What the task requires:
Beginning at the top of the data below, write out every line exactly until you reach the line with "Add the item to watchlist", and include that line.

Supplied data:
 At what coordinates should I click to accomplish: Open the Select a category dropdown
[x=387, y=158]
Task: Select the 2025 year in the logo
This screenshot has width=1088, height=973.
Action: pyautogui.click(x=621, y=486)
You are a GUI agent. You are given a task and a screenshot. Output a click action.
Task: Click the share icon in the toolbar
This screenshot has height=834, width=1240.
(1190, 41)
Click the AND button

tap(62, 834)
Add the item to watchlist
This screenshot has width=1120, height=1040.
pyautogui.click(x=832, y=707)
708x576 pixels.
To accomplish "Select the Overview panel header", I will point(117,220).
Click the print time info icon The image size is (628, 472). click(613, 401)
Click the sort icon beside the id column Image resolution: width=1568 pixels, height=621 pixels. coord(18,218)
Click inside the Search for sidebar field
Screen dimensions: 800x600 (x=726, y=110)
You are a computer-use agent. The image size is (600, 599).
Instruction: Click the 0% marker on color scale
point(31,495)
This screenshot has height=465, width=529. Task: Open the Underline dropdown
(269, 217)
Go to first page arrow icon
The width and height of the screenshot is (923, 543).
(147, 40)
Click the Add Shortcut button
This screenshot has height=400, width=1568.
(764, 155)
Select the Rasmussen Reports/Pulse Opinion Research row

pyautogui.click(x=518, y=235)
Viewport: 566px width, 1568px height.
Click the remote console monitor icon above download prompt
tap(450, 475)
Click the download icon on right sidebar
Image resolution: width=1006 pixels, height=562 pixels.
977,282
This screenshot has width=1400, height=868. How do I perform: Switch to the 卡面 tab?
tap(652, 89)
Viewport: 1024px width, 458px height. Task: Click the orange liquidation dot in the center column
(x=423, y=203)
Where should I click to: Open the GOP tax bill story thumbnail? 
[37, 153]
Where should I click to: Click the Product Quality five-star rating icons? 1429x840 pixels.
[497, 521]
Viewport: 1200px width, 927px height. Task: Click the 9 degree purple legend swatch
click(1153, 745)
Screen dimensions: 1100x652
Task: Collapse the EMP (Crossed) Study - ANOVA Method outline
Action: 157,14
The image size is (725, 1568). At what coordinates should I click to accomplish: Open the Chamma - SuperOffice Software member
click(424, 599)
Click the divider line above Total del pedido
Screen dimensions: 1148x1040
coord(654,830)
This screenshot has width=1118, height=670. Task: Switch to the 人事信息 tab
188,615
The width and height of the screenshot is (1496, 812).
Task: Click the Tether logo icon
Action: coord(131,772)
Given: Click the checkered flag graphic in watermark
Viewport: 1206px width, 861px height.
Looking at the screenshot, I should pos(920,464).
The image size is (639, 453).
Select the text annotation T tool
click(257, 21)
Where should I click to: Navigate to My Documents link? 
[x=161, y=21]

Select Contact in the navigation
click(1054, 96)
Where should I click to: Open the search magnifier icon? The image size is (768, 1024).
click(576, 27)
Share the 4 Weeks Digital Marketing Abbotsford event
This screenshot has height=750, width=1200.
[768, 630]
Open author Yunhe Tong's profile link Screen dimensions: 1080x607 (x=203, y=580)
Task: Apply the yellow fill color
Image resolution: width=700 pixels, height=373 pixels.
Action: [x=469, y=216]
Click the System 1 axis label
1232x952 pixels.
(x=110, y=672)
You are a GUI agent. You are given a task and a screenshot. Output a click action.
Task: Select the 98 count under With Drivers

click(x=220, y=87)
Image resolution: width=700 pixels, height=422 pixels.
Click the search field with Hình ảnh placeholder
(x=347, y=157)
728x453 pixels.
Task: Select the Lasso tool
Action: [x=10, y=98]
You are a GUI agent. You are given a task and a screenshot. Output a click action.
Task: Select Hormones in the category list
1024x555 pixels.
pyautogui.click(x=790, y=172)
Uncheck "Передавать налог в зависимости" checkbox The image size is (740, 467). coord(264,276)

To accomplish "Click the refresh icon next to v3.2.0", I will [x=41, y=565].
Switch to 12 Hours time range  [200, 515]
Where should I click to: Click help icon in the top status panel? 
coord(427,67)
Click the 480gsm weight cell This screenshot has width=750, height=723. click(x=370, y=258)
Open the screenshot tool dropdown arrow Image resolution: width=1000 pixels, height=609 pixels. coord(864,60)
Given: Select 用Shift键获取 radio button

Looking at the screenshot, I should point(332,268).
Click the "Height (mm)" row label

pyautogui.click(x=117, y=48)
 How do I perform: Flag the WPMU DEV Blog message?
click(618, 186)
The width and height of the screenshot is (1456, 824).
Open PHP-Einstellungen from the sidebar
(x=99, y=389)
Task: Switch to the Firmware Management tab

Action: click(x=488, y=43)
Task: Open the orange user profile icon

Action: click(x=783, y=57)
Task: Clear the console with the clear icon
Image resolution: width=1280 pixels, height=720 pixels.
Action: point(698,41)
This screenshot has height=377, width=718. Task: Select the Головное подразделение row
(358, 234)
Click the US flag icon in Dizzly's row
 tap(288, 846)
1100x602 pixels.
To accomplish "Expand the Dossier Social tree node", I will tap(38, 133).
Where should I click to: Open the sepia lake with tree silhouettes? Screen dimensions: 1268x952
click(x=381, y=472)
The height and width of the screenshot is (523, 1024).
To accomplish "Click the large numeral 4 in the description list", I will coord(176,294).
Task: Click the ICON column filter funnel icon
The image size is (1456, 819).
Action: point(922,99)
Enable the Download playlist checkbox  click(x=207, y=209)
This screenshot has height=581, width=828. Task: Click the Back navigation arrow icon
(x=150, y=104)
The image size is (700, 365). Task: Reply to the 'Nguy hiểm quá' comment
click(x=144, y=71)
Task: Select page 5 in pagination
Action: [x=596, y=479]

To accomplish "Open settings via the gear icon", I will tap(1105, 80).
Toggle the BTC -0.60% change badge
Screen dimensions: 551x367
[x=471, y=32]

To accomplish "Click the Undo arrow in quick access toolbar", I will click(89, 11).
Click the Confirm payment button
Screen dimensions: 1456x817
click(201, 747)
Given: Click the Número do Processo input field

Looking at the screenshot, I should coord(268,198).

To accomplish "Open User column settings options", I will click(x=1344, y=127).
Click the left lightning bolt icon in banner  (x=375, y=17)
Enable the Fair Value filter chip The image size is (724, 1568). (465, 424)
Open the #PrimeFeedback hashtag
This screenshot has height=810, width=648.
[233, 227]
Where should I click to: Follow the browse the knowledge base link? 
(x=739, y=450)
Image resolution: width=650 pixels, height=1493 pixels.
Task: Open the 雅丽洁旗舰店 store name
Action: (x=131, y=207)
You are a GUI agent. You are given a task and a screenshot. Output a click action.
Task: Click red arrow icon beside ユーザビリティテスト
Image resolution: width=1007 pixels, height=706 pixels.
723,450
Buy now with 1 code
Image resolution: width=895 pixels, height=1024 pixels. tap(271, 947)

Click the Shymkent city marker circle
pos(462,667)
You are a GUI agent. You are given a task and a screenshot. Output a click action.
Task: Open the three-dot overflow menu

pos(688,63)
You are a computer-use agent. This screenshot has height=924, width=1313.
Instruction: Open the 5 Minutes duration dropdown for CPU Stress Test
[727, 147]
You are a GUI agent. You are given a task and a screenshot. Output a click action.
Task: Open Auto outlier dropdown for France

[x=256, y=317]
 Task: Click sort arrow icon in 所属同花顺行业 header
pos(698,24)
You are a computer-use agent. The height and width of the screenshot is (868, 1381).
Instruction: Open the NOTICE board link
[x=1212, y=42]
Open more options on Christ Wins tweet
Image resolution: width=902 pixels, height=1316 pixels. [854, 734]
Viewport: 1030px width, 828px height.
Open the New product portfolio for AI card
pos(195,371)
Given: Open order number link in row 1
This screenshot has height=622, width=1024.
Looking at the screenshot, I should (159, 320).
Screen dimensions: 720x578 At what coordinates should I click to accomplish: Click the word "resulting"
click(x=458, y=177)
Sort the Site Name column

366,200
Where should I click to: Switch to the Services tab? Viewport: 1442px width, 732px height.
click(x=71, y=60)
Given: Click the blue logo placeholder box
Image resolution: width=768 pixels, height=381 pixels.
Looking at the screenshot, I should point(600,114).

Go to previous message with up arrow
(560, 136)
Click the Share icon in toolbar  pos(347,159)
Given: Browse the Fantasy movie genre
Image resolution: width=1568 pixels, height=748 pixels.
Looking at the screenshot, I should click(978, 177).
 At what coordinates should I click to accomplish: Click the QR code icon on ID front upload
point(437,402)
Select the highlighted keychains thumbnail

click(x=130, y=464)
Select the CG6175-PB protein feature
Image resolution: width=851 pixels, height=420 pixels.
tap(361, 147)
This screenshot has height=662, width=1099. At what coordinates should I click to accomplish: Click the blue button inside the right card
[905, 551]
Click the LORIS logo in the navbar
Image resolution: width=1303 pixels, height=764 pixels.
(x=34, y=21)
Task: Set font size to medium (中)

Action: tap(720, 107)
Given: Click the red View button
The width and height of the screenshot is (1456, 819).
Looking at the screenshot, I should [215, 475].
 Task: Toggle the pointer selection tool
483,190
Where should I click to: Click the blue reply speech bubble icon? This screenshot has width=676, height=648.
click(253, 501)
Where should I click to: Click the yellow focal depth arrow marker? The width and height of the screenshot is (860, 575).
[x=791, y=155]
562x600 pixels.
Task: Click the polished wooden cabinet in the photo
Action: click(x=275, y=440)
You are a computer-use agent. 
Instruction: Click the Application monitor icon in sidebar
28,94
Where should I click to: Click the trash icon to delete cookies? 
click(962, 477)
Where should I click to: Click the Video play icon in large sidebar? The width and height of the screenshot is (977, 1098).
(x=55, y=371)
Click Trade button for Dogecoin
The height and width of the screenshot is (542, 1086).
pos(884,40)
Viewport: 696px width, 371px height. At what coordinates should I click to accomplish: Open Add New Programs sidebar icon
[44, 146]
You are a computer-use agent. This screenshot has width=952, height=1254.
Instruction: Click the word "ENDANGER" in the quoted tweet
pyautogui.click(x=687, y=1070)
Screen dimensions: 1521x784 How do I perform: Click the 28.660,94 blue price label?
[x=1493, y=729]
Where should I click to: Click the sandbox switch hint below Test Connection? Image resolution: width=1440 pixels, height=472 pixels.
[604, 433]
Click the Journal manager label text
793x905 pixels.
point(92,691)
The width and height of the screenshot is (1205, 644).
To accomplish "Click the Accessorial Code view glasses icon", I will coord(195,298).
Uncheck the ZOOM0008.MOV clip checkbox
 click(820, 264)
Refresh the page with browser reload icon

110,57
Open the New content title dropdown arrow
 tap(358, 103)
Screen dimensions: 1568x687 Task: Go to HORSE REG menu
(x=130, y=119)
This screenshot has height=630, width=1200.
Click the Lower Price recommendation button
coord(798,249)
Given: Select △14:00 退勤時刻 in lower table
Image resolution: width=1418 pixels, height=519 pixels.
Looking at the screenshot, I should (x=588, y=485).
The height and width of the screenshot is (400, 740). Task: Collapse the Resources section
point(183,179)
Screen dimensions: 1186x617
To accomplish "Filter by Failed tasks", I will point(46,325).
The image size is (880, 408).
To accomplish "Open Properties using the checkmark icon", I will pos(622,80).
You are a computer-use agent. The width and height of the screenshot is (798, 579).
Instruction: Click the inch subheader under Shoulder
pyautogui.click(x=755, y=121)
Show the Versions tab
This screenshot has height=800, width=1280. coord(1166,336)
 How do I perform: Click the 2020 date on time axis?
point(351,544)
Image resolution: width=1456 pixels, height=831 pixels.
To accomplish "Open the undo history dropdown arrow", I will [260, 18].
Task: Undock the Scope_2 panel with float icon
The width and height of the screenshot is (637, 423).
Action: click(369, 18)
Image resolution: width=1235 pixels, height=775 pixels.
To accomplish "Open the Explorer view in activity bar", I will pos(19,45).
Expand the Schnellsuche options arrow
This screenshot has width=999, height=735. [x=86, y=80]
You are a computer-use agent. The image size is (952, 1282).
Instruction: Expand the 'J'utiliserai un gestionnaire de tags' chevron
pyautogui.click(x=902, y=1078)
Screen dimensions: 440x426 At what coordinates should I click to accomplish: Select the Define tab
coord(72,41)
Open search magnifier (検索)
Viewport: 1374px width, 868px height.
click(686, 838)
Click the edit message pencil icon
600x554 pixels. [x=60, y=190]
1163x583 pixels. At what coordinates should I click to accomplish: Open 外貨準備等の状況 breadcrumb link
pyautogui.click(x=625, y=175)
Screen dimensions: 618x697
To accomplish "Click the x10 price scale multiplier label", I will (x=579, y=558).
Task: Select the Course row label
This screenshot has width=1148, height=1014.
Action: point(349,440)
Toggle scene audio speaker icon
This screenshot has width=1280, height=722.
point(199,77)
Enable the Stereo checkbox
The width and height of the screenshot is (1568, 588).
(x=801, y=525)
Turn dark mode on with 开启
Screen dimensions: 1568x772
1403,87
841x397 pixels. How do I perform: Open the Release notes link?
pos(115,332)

Solution to the exercise:
 At what coordinates should I click to accomplish: Open the Select a category dropdown
[x=387, y=158]
Task: Select the 2025 year in the logo
This screenshot has width=1088, height=973.
Action: pyautogui.click(x=621, y=486)
You are a GUI agent. You are given a task and a screenshot. Output a click action.
Task: Click the share icon in the toolbar
This screenshot has height=834, width=1240.
(1190, 41)
Click the AND button

tap(62, 834)
Add the item to watchlist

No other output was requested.